Task goal: Report back every line of the entries that contains "each", exactly as written.

Stored data
# # # #
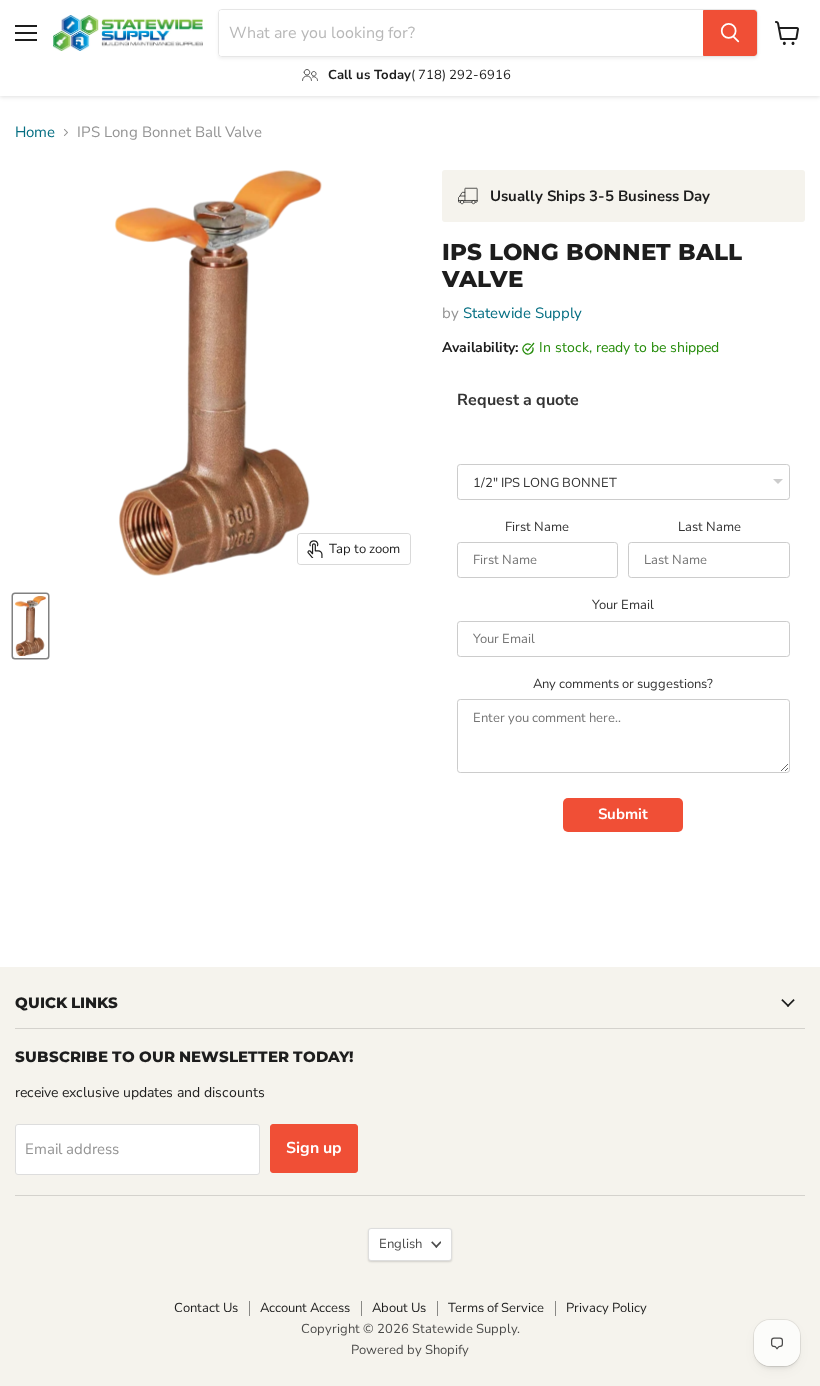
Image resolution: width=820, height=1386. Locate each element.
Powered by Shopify (410, 1350)
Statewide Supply (522, 313)
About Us (399, 1308)
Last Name (709, 528)
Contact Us (206, 1308)
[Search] (730, 33)
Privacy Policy (606, 1308)
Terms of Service (496, 1308)
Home (35, 132)
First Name (537, 528)
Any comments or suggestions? (623, 685)
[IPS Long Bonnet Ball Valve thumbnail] (30, 626)
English (400, 1244)
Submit (623, 814)
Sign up (314, 1148)
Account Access (305, 1308)
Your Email (623, 606)
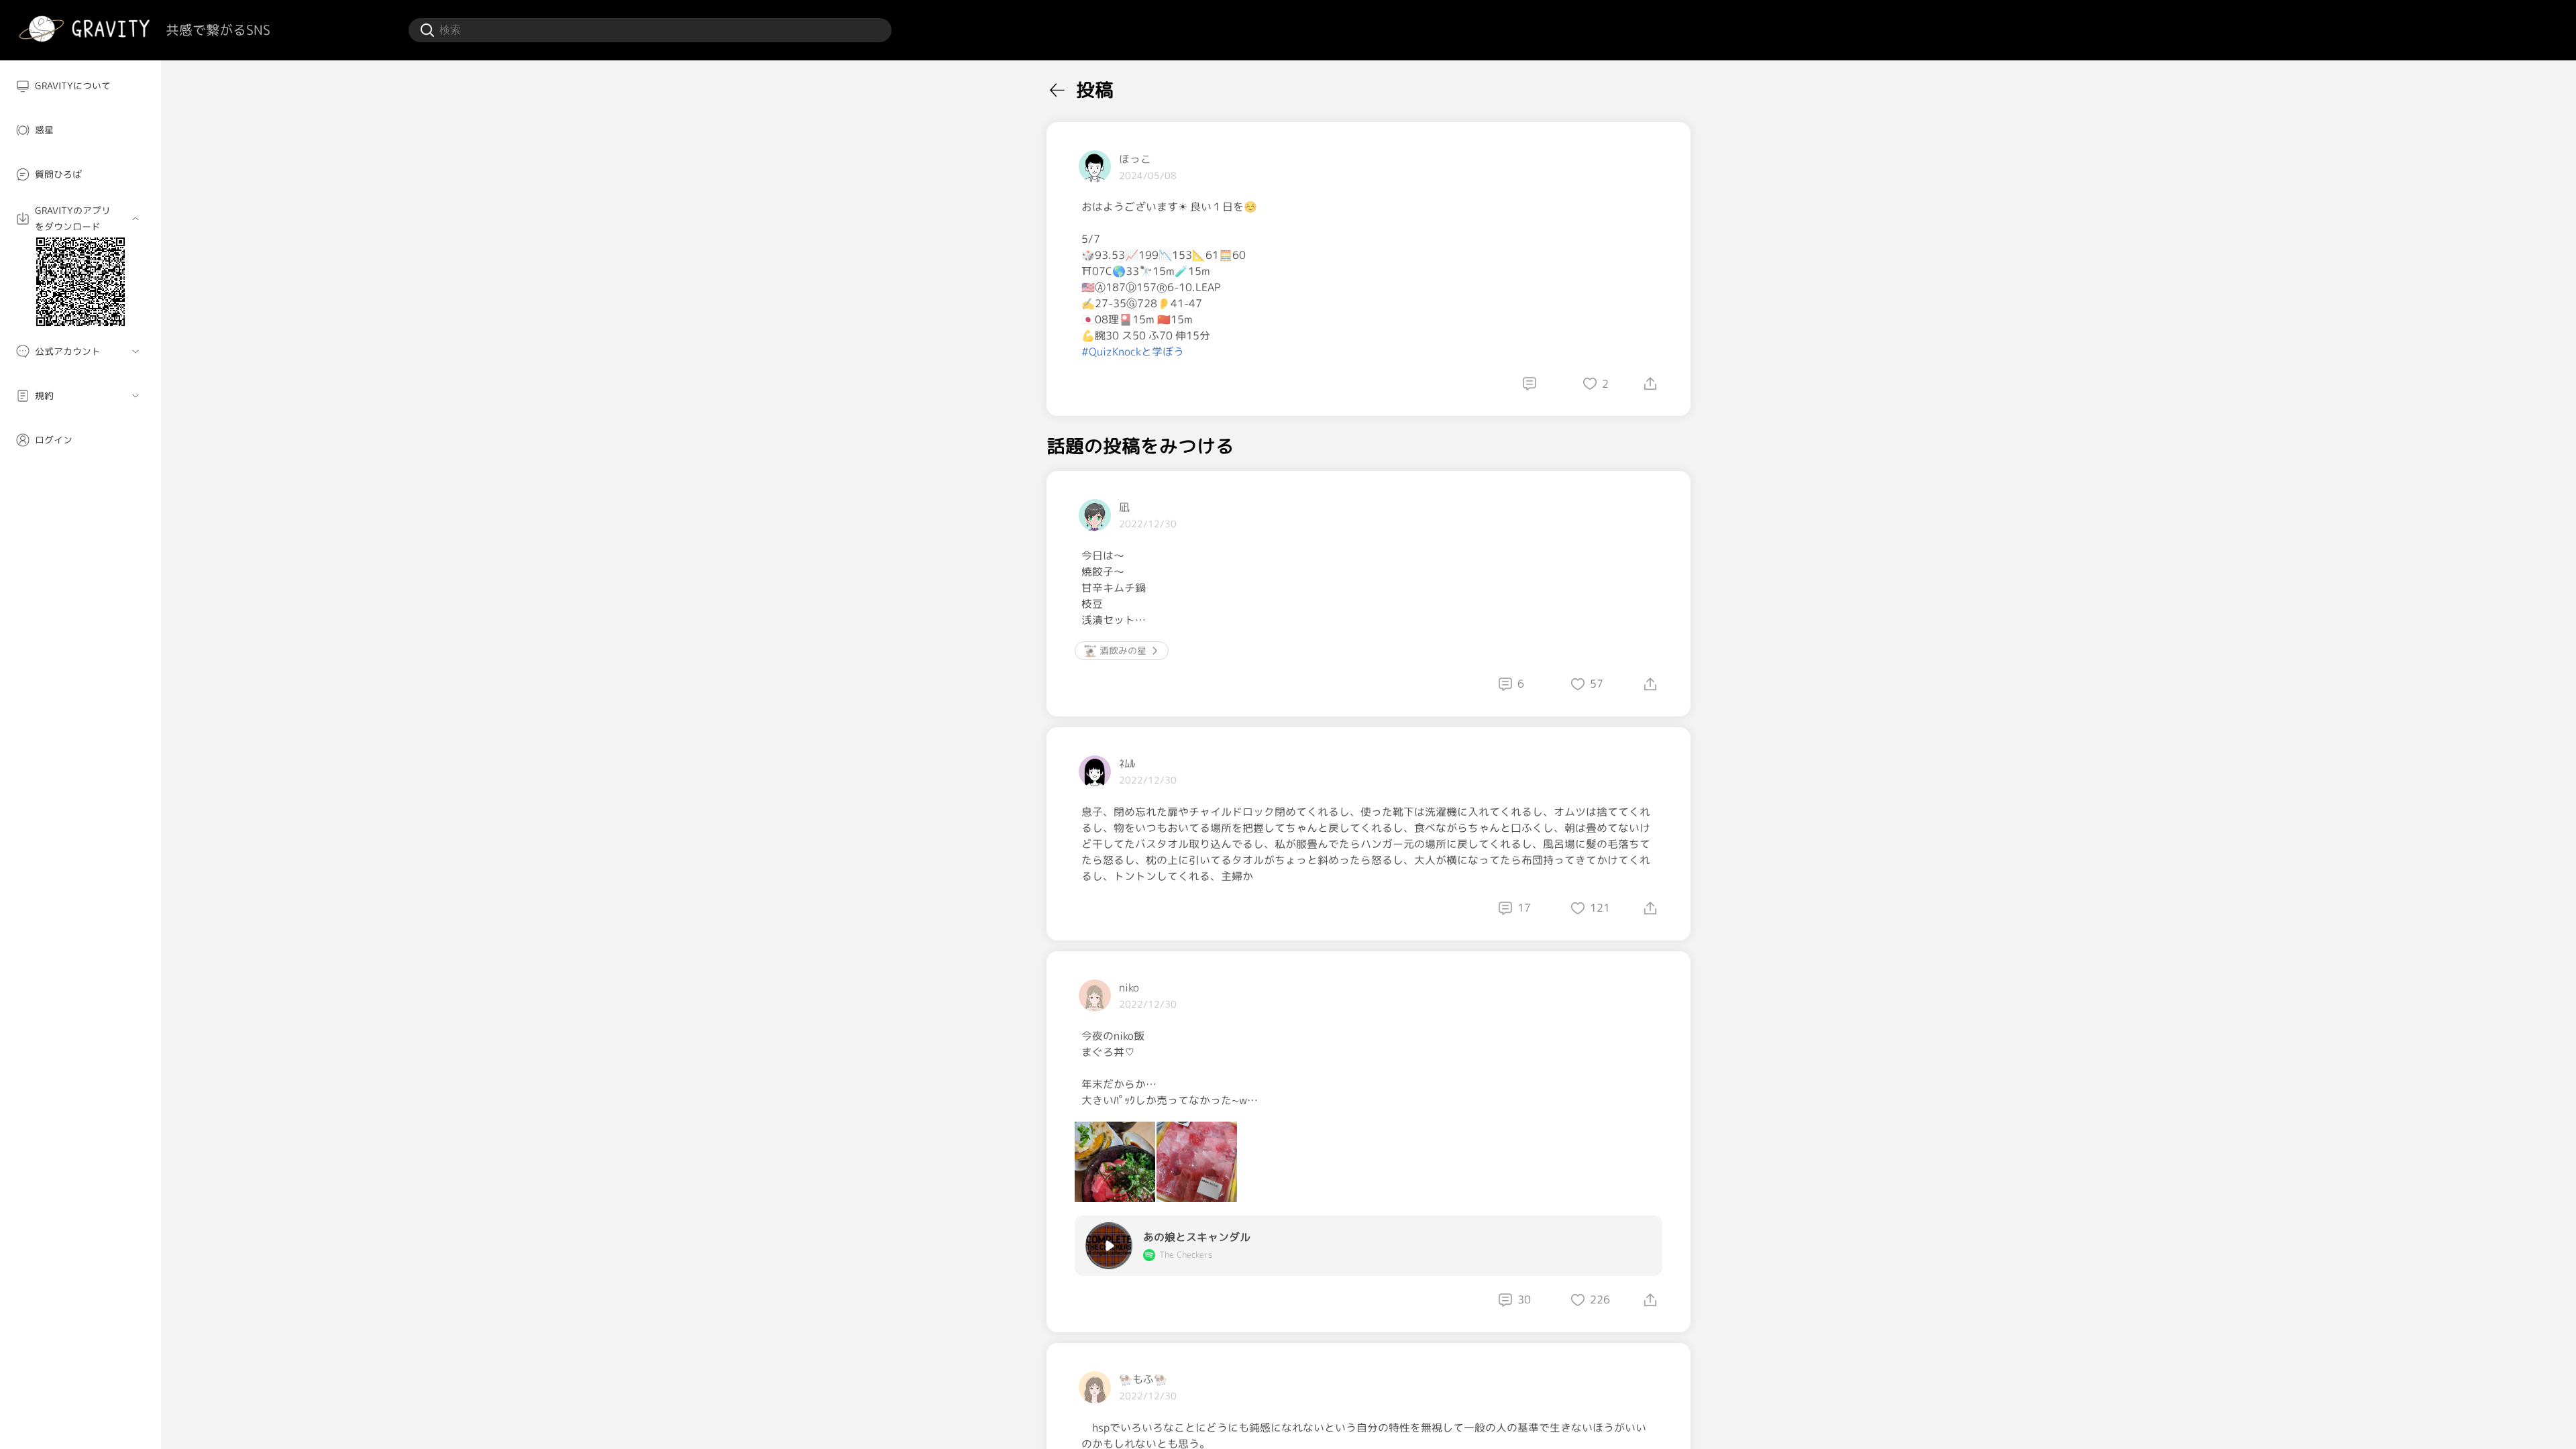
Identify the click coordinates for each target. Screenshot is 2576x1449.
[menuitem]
# # # #
Finished task:
Image resolution: width=820, height=1386. Locate each element.
Identify the click coordinates for each target. Screenshot is 2576x1449.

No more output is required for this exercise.